Aim of the exercise =>
Scan the listing below for lines with the word "Close". Report how many there are, as a number alone.

(Beginning of Records for this task)

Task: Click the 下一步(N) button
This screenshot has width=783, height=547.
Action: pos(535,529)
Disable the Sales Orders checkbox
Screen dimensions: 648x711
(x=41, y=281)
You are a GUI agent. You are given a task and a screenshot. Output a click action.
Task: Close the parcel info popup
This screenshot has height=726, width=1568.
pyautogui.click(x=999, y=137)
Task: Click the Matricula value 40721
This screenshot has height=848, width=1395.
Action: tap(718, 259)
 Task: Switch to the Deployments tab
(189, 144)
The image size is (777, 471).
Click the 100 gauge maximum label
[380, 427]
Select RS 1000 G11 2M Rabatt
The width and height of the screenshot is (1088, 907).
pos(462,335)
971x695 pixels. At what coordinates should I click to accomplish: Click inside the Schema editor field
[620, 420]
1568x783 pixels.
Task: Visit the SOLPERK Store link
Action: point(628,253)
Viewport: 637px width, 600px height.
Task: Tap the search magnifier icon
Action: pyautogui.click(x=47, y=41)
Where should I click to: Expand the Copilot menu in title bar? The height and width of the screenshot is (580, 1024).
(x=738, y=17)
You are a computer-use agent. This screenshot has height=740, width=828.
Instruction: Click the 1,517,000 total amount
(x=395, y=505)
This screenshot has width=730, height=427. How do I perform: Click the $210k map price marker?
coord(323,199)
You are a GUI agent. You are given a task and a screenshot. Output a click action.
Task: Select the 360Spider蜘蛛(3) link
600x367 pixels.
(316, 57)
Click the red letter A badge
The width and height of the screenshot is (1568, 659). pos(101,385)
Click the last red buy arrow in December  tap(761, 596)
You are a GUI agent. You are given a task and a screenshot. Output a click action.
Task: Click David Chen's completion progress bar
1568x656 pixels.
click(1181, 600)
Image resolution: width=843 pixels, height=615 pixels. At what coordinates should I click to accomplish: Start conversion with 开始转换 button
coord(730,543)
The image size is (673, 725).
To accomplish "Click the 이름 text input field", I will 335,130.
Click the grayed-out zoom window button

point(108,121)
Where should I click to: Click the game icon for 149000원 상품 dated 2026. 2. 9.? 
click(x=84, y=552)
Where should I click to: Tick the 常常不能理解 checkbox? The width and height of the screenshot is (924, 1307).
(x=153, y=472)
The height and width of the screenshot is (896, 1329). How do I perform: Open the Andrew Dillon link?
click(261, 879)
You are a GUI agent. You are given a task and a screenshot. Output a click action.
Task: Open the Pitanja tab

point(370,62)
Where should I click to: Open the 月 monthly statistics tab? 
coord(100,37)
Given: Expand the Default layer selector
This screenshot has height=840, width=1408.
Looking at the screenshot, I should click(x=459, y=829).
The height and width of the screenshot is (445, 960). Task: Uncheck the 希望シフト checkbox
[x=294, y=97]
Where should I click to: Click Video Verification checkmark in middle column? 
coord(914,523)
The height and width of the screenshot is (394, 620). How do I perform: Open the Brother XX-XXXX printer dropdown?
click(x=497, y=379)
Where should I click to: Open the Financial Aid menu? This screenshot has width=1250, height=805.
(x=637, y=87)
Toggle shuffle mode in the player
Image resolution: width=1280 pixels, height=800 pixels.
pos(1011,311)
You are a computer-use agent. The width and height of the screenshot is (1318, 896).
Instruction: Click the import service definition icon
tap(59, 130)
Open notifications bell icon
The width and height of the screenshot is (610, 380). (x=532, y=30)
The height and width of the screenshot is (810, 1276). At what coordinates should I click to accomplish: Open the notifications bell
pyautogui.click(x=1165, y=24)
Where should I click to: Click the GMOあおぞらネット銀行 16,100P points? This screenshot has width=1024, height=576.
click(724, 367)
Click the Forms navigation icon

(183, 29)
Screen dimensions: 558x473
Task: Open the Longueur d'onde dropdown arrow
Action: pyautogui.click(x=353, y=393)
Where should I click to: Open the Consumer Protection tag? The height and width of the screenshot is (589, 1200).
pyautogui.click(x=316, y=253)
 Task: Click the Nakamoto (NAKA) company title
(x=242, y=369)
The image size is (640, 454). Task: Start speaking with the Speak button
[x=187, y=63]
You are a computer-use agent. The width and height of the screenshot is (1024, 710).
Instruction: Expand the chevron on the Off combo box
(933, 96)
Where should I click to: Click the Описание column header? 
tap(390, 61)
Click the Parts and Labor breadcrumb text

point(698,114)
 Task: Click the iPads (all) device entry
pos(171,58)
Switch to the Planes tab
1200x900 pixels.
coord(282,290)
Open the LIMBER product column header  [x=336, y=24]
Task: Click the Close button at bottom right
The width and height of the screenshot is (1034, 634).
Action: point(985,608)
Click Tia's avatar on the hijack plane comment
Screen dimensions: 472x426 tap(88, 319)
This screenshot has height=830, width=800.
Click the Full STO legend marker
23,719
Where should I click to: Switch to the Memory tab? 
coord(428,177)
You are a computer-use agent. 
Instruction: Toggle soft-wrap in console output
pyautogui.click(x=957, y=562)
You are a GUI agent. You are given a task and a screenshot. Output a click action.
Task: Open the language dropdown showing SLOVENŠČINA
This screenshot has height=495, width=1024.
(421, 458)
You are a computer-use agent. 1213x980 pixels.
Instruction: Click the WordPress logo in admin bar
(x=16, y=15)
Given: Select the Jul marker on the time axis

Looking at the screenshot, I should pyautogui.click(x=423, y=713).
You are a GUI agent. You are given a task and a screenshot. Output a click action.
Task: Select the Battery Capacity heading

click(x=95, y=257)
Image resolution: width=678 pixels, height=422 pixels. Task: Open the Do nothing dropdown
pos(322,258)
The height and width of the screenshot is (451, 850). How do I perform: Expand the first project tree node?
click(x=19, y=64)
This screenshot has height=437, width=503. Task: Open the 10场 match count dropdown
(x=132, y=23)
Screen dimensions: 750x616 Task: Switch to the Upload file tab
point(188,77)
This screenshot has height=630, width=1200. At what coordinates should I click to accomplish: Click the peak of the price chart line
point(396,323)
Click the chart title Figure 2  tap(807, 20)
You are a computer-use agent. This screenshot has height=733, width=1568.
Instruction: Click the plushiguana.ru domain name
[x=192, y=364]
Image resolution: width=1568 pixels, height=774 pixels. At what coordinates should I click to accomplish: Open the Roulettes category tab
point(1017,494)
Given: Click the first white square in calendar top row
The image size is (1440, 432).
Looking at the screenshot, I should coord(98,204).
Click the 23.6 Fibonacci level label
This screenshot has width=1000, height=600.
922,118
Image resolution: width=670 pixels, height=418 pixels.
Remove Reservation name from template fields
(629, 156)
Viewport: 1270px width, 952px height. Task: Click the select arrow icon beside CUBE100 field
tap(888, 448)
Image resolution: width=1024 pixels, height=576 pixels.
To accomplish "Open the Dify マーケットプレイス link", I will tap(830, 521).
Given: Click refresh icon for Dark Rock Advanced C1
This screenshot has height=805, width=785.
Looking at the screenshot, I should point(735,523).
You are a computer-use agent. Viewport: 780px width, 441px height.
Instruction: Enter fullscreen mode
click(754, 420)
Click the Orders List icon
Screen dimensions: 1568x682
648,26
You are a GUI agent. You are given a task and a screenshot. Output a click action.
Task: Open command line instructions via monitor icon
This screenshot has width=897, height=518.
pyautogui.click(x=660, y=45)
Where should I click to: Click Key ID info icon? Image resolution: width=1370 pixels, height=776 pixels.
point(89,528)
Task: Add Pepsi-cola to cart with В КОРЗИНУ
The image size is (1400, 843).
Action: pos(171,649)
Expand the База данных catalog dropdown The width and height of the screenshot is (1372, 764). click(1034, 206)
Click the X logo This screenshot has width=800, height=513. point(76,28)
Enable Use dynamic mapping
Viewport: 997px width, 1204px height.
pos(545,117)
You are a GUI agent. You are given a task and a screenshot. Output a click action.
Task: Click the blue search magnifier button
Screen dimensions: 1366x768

(End of Records for this task)

Result of the task =>
2